Exercise data Start Marker
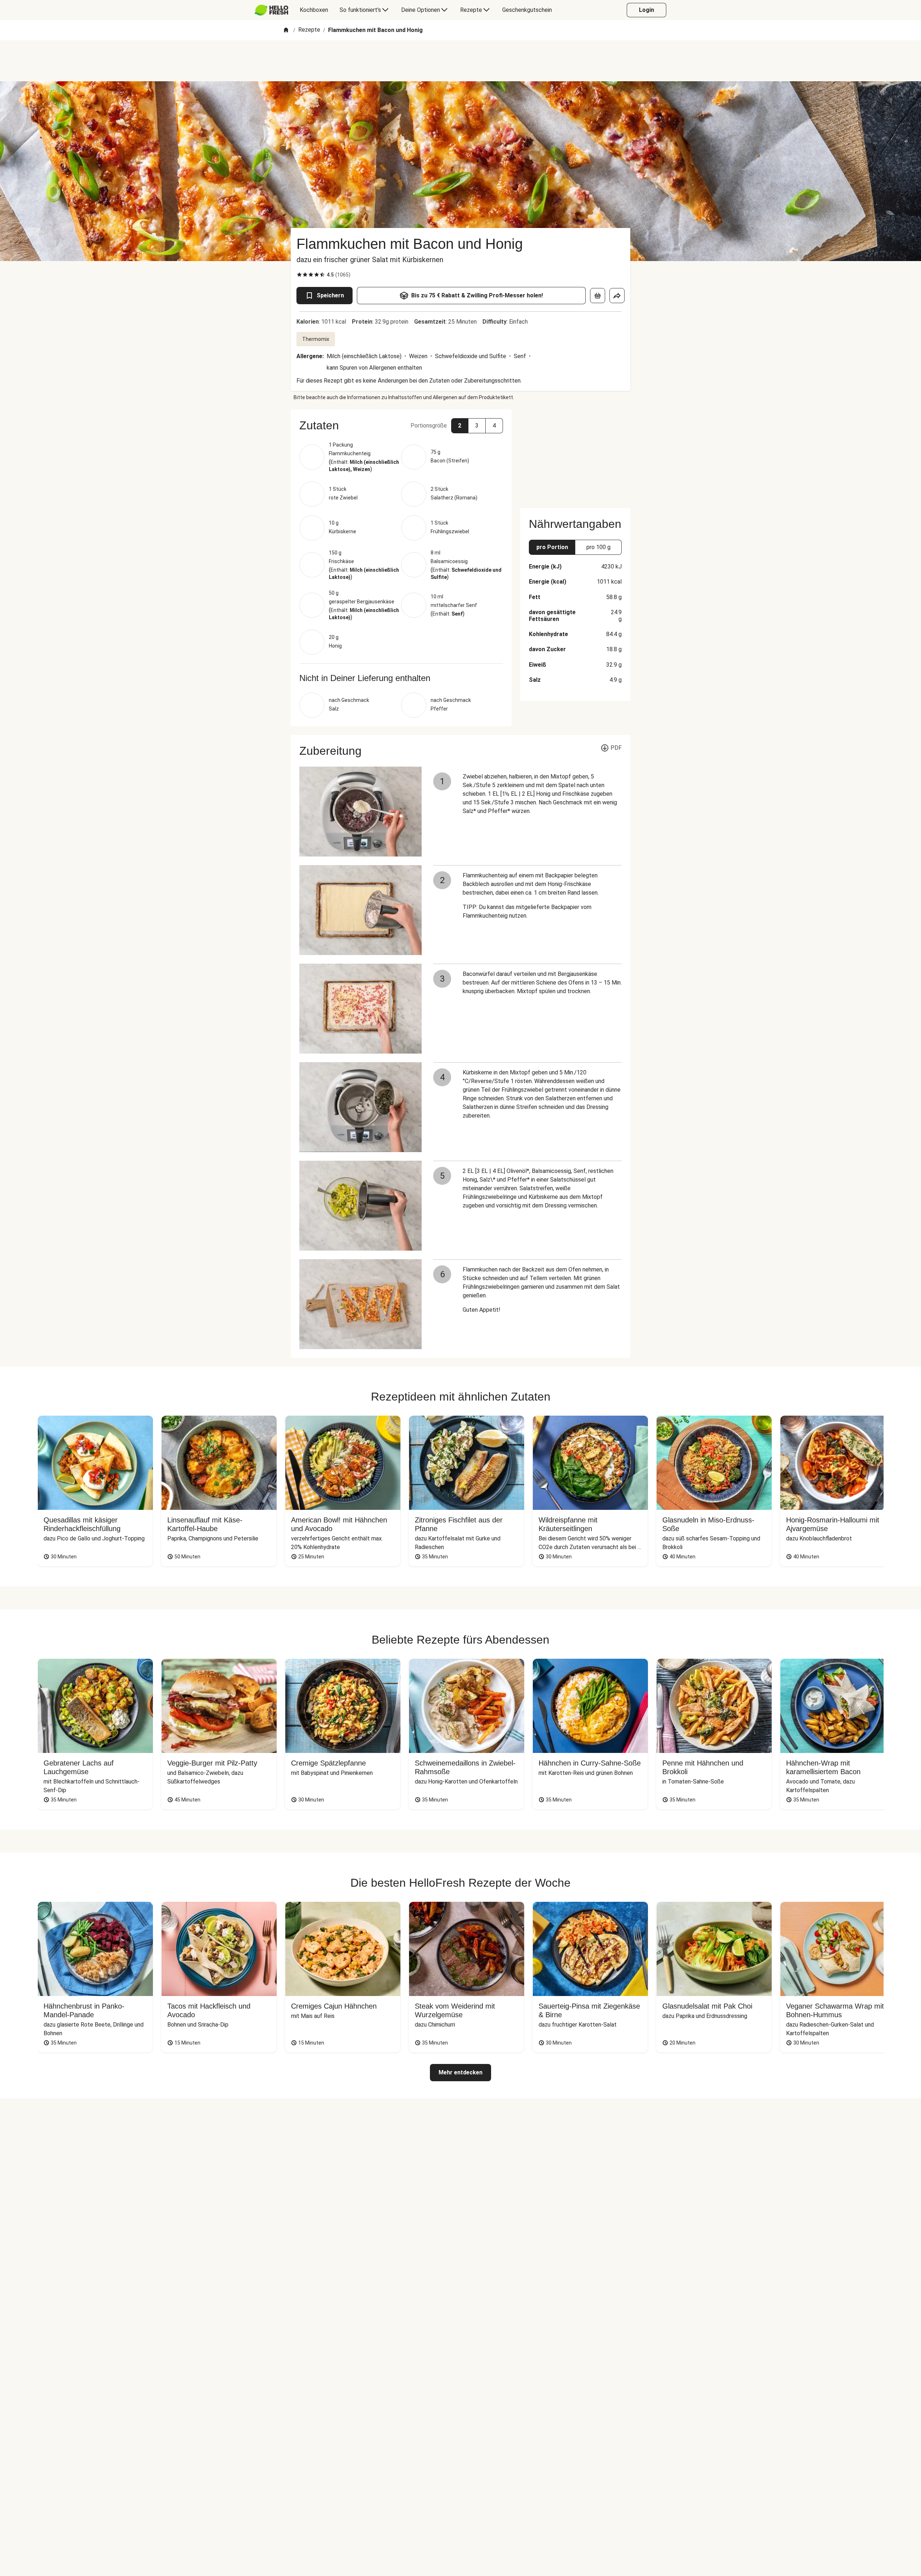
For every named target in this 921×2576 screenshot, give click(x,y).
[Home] (286, 30)
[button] (401, 425)
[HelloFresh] (271, 10)
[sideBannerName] (575, 454)
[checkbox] (299, 275)
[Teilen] (617, 295)
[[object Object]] (597, 295)
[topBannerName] (460, 61)
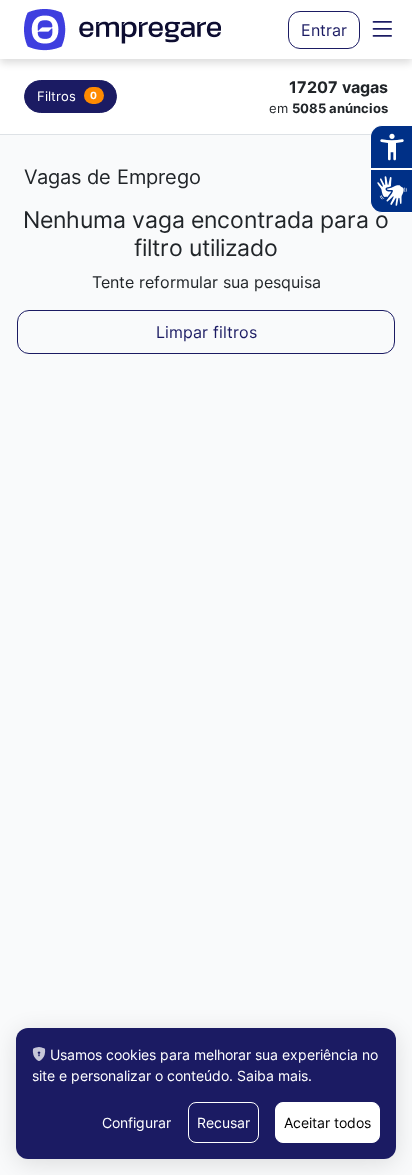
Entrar (324, 30)
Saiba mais (272, 1075)
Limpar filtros (206, 332)
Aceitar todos (327, 1122)
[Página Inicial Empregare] (123, 29)
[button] (382, 29)
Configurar (136, 1122)
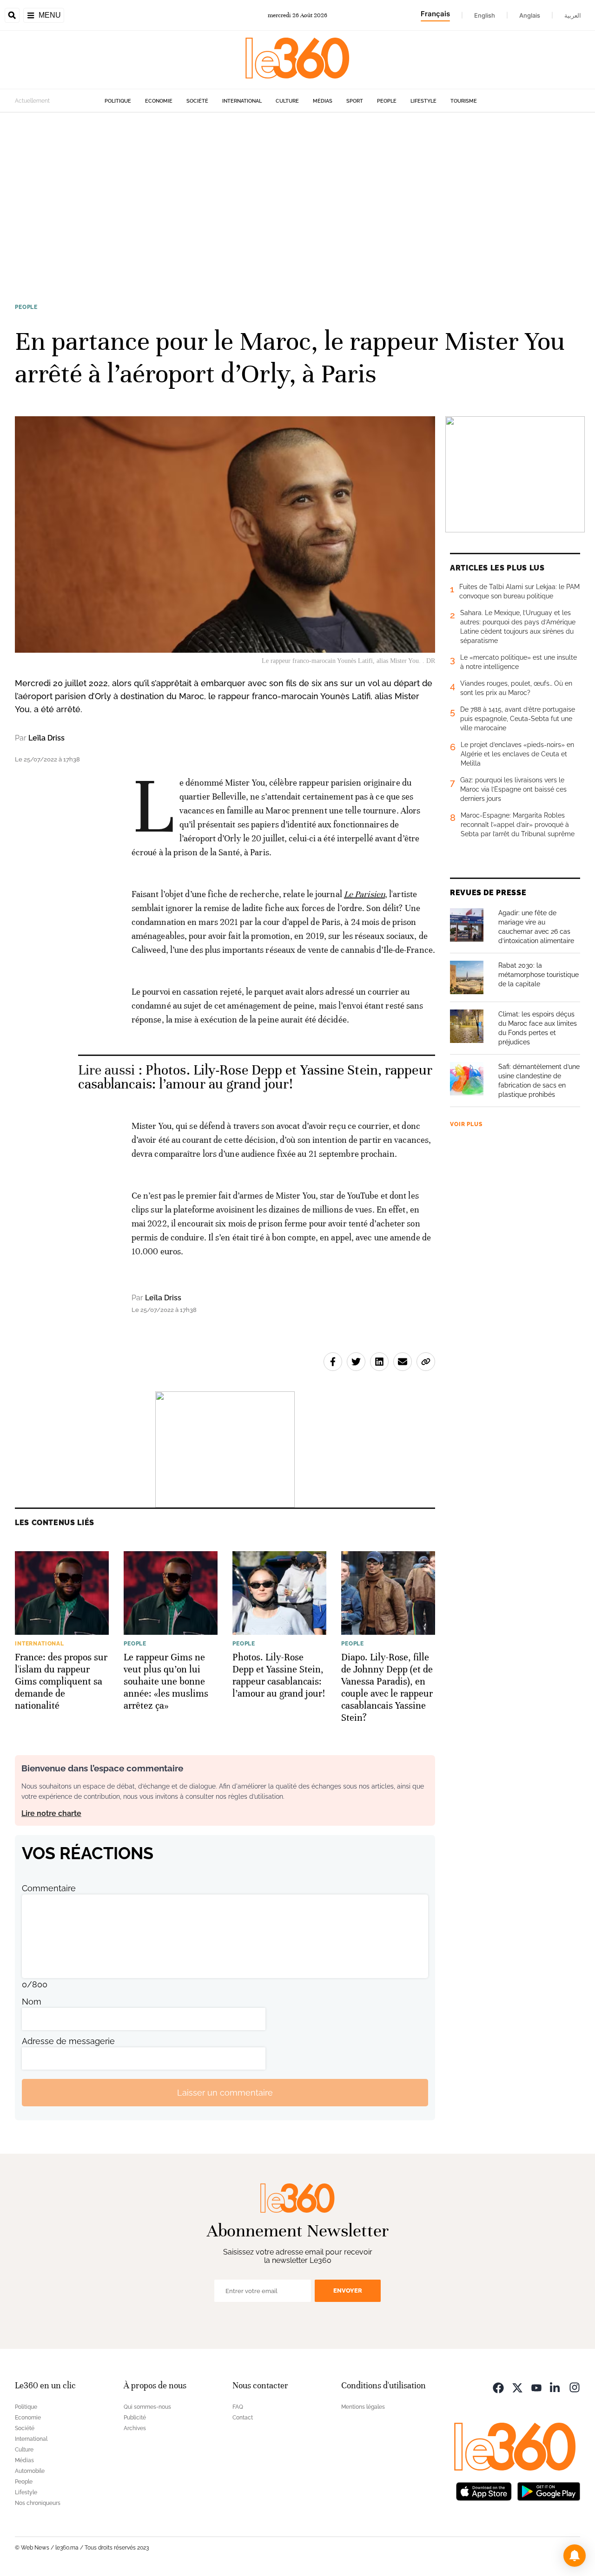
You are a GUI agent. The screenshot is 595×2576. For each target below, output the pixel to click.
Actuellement (32, 101)
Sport (354, 101)
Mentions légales (363, 2407)
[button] (574, 2555)
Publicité (135, 2417)
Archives (135, 2428)
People (387, 101)
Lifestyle (423, 101)
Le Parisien (364, 894)
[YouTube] (536, 2387)
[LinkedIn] (555, 2387)
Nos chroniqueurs (37, 2503)
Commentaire (49, 1888)
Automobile (30, 2471)
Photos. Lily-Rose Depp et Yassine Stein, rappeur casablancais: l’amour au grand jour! (255, 1077)
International (242, 101)
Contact (242, 2417)
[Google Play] (548, 2490)
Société (197, 101)
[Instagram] (574, 2386)
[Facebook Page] (498, 2387)
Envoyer (347, 2290)
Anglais (529, 15)
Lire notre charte (51, 1813)
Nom (31, 2001)
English (484, 15)
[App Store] (484, 2490)
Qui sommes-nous (147, 2407)
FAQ (237, 2407)
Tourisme (463, 101)
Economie (158, 101)
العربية (572, 15)
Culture (287, 101)
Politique (118, 101)
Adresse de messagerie (68, 2041)
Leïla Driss (46, 738)
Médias (322, 101)
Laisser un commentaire (225, 2093)
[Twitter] (517, 2387)
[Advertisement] (297, 201)
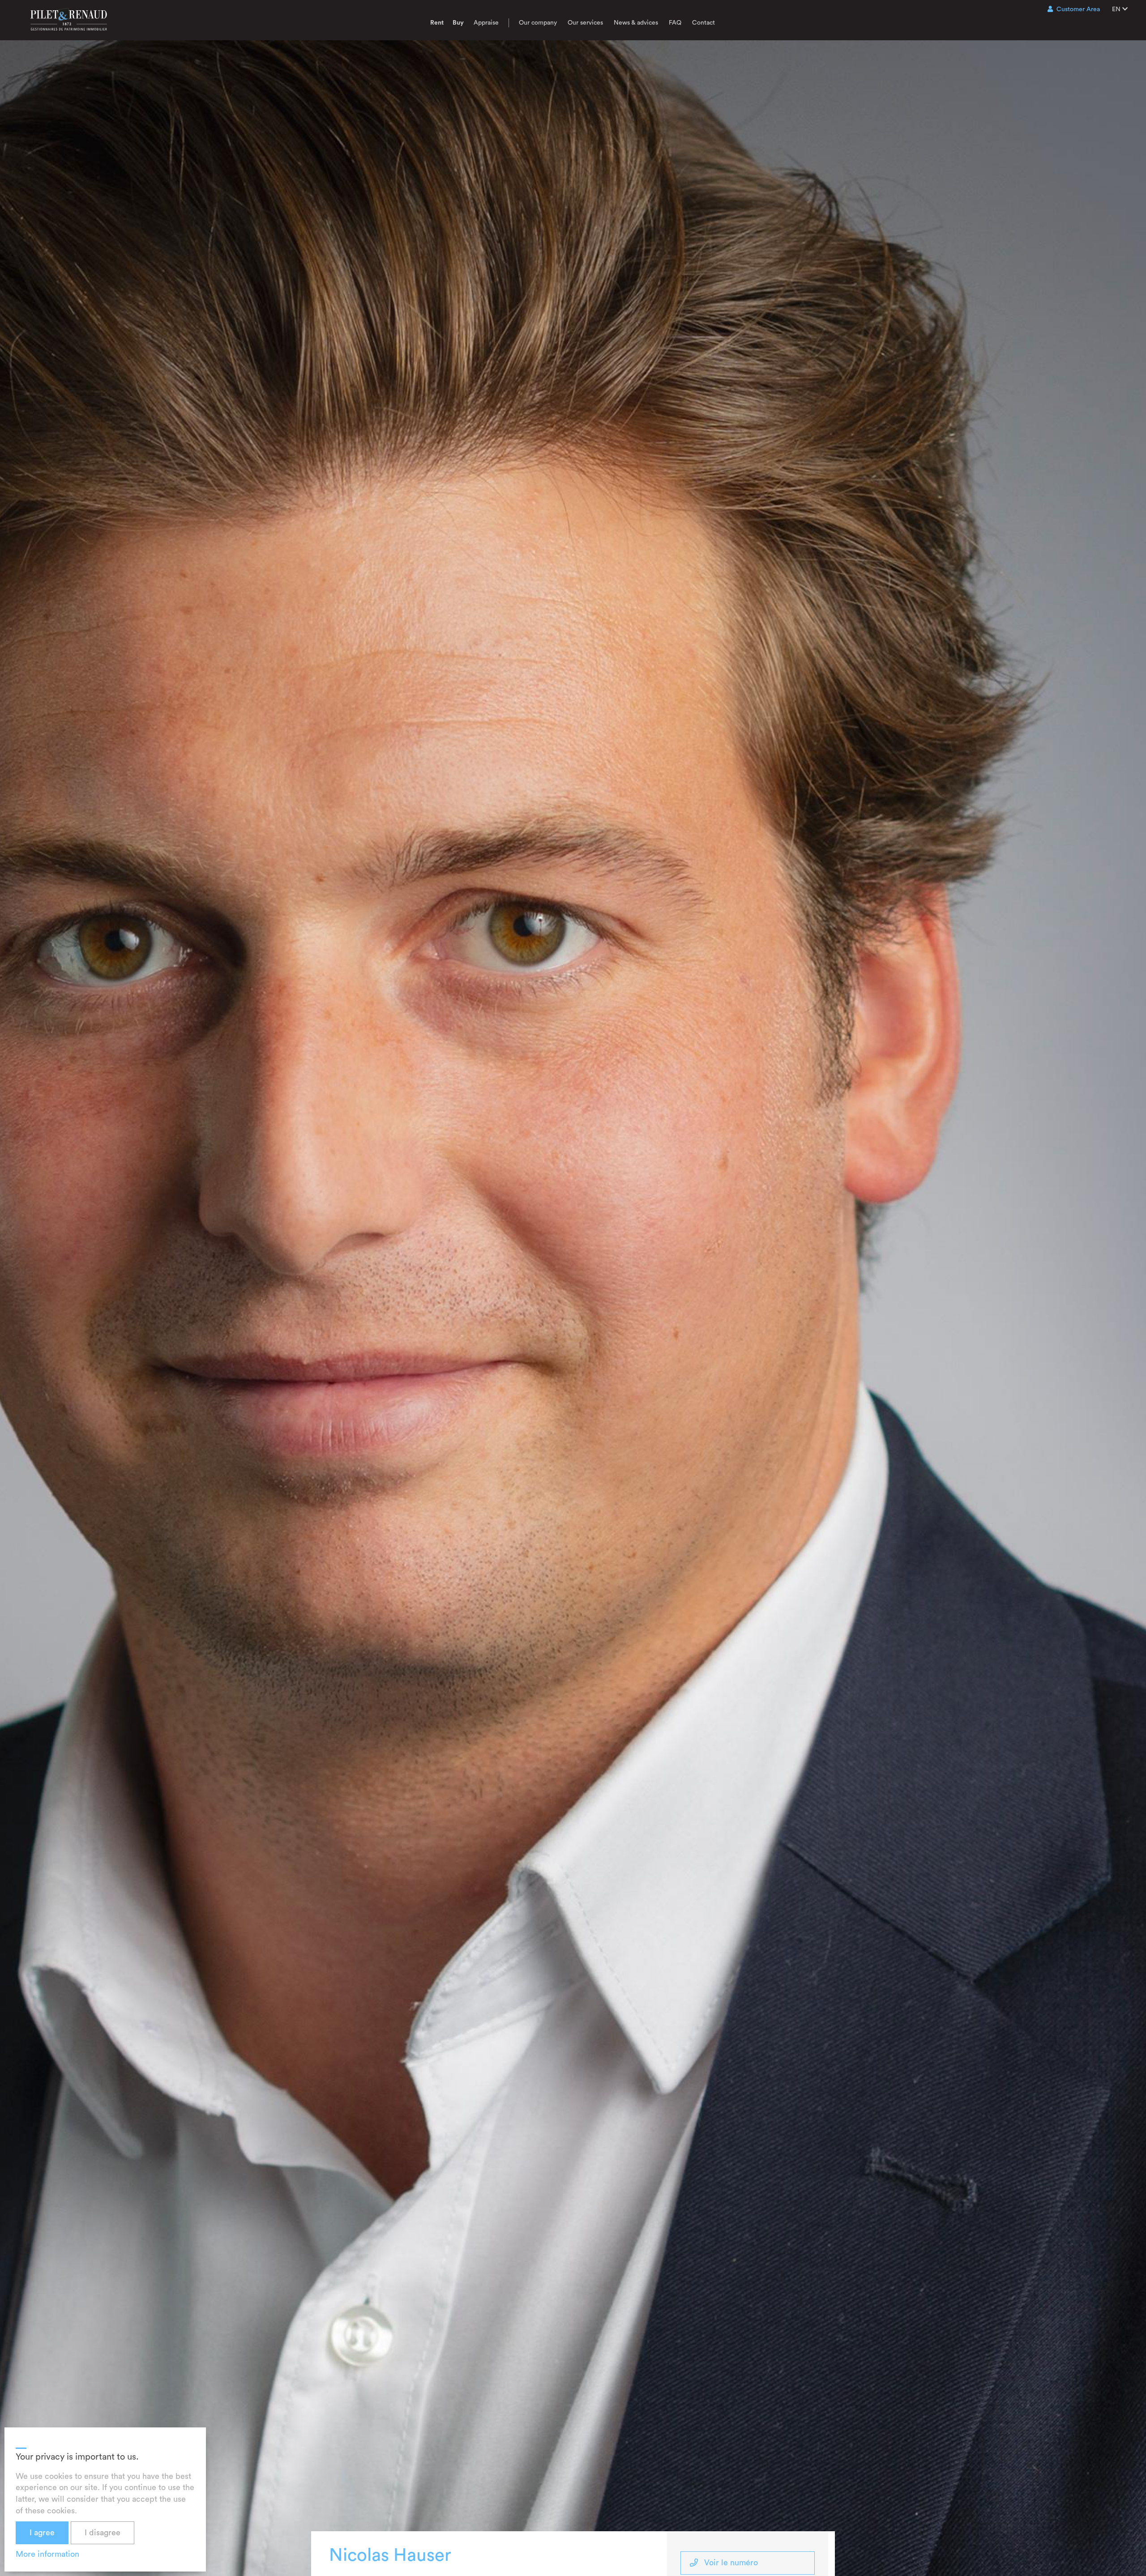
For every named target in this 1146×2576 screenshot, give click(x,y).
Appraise (486, 23)
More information (47, 2554)
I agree (42, 2533)
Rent (437, 23)
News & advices (636, 23)
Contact (703, 23)
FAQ (675, 23)
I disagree (102, 2533)
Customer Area (1078, 9)
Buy (458, 23)
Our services (585, 23)
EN (1117, 9)
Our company (538, 23)
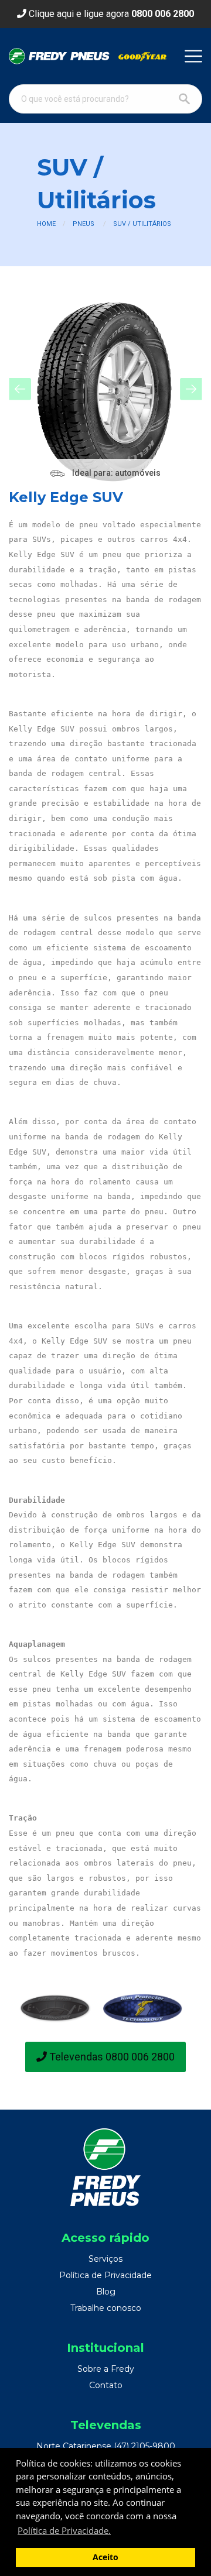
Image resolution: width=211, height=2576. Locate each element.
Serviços (105, 2259)
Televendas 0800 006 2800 (111, 2057)
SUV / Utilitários (142, 224)
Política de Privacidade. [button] (64, 2530)
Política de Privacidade (105, 2275)
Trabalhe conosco (105, 2308)
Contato (105, 2385)
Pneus (83, 224)
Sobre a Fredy (105, 2369)
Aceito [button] (105, 2557)
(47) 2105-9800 (144, 2446)
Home (46, 224)
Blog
Exercise data End Marker
■ **Brief**
Output the data above verbatim, pictures excluded.

■ **Solved exercise**
For every named target in this 921×2576 screenshot, give click(x,y).
[Home] (286, 30)
[button] (401, 425)
[HelloFresh] (271, 10)
[sideBannerName] (575, 454)
[checkbox] (299, 275)
[Teilen] (617, 295)
[[object Object]] (597, 295)
[topBannerName] (460, 61)
Entrar (324, 30)
Saiba mais (272, 1075)
Limpar filtros (206, 332)
Aceitar todos (327, 1122)
[Página Inicial Empregare] (123, 29)
[button] (382, 29)
Configurar (136, 1122)
You are a GUI agent. The screenshot is 595×2576. For each target below, output the pixel to click.
Actuellement (32, 101)
Sport (354, 101)
Mentions légales (363, 2407)
[button] (574, 2555)
Publicité (135, 2417)
Archives (135, 2428)
People (387, 101)
Lifestyle (423, 101)
Le Parisien (364, 894)
[YouTube] (536, 2387)
[LinkedIn] (555, 2387)
Nos chroniqueurs (37, 2503)
Commentaire (49, 1888)
Automobile (30, 2471)
Photos. Lily-Rose Depp et Yassine Stein, rappeur casablancais: l’amour au grand jour! (255, 1077)
International (242, 101)
Contact (242, 2417)
[Google Play] (548, 2490)
Société (197, 101)
[Instagram] (574, 2386)
[Facebook Page] (498, 2387)
Envoyer (347, 2290)
Anglais (529, 15)
Lire notre charte (51, 1813)
Nom (31, 2001)
English (484, 15)
[App Store] (484, 2490)
Qui sommes-nous (147, 2407)
FAQ (237, 2407)
Tourisme (463, 101)
Economie (158, 101)
العربية (572, 15)
Culture (287, 101)
Politique (118, 101)
Adresse de messagerie (68, 2041)
Leïla Driss (46, 738)
Médias (322, 101)
Laisser un commentaire (225, 2093)
[Twitter] (517, 2387)
[Advertisement] (297, 201)
For every named target in this 1146×2576 screenshot, give click(x,y).
Appraise (486, 23)
More information (47, 2554)
I agree (42, 2533)
Rent (437, 23)
News & advices (636, 23)
Contact (703, 23)
FAQ (675, 23)
I disagree (102, 2533)
Customer Area (1078, 9)
Buy (458, 23)
Our services (585, 23)
EN (1117, 9)
Our company (538, 23)
Image resolution: width=211, height=2576. Locate each element.
Serviços (105, 2259)
Televendas 0800 006 2800 (111, 2057)
SUV / Utilitários (142, 224)
Política de Privacidade. [button] (64, 2530)
Política de Privacidade (105, 2275)
Trabalhe conosco (105, 2308)
Contato (105, 2385)
Pneus (83, 224)
Sobre a Fredy (105, 2369)
Aceito [button] (105, 2557)
(47) 2105-9800 (144, 2446)
Home (46, 224)
Blog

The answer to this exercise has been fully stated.